This draft decision on price resets marks the final consultation stage of an extensive process that started in February 2010. There is now a seven week period for submissions on the draft decision.   A final decision will be made by 20 October 2011 and any changes arising from a reset of prices will apply from 1 April 2012.

 

Due to the Canterbury earthquakes, the draft decision does not apply to Orion New Zealand Limited.

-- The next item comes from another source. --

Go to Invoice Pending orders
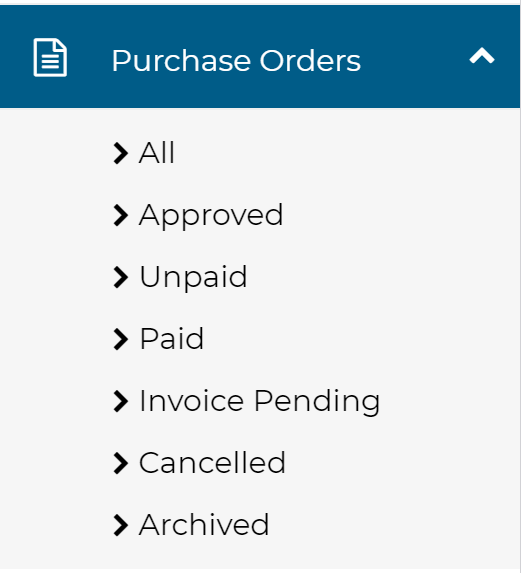The width and height of the screenshot is (521, 573). tap(260, 402)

Separate discussions between Orion, the Commission and central Government are taking place to tailor appropriate regulatory arrangements.

 

You can read the Commission's report,  2010-15 Default Price-Quality Path for Electricity Distribution Businesses - Reset of Starting Prices, CPI Adjustment and Other Amendments - Draft Decisions Paper, July 2011, at www.comcom.govt.nz/2010-2015-default-price-quality-path

 

Background

Businesses covered by this decision

  • Alpine Energy Limited                                            
  • Aurora Energy Limited                                            
  • Centralines Limited      
  • Eastland Networks Limited      
  • Electricity Ashburton Limited                      
  • Electricity Invercargill Limited                    
  • Horizon Energy Limited                
  • The Lines Company Limited
  • Network Tasman Limited            
  • Nelson Electricity Limited
  • OtagoNet Joint Venture
  • Powerco Limited
  • Top Energy Limited
  • Unison Networks Limited
  • Vector Limited
  • Wellington Electricity Lines Limited

 

Under s 54D of the Commerce Act 1986 (the Act), 'consumer-owned' suppliers of electricity lines services, are exempt from default/customised price-quality regulation, as their consumers have direct input into the performance of the business. These consumer-owned businesses are still required to publicly disclose information on their performance under the Commerce Act but are not subject to the proposed reset.

 

Reset of the default price-quality path

The 2010-15 default price-quality path (2010-15 DPP) was first set using the prices that applied at the end of the previous regulatory period. This allowed the Commission to hold off from making adjustments to prices until input methodologies were set that could inform the Commission's decisions. The Commission consulted on this approach when it first set the 2010-15 DPP.

 

This situation of a mid period reset of prices is unusual, as input methodologies would normally be available when setting prices, and a default price-quality path cannot normally be reset mid period.   However, the Part 4 regulatory regime established under the Act is new, and the Act recognised the need to set a DPP while input methodologies were being developed. In recognition of this unusual situation, the Act allows for the 2010-15 DPP to be reset to take account of input methodologies when they are published.

 

Price-quality regulation for electricity distribution

Under Part 4 of the Act, all suppliers of electricity distribution services must be subject to either a default price-quality path (DPP) or a customised price-quality path (CPP). The only exceptions to this are businesses exempt on the basis of consumer ownership as discussed above.  

 

A DPP is a generic form of regulation applied to all businesses at the start of a regulatory period.  Under a DPP, each business is set a 'starting price' which is allowed to increase broadly in line with inflation over the regulatory period. As well as an inflationary increase, an adjustment based on the expected productivity of the industry as a whole is also factored into the annual rate of adjustment.  

 

Every five years (or four years if the Commission decides so up front), the DPP is reset to keep the balance between the needs of businesses and consumers right. Where a business considers the DPP does not suit their particular circumstances, they can apply for a CPP. A CPP has the same key components as a DPP but uses information more specific to the business.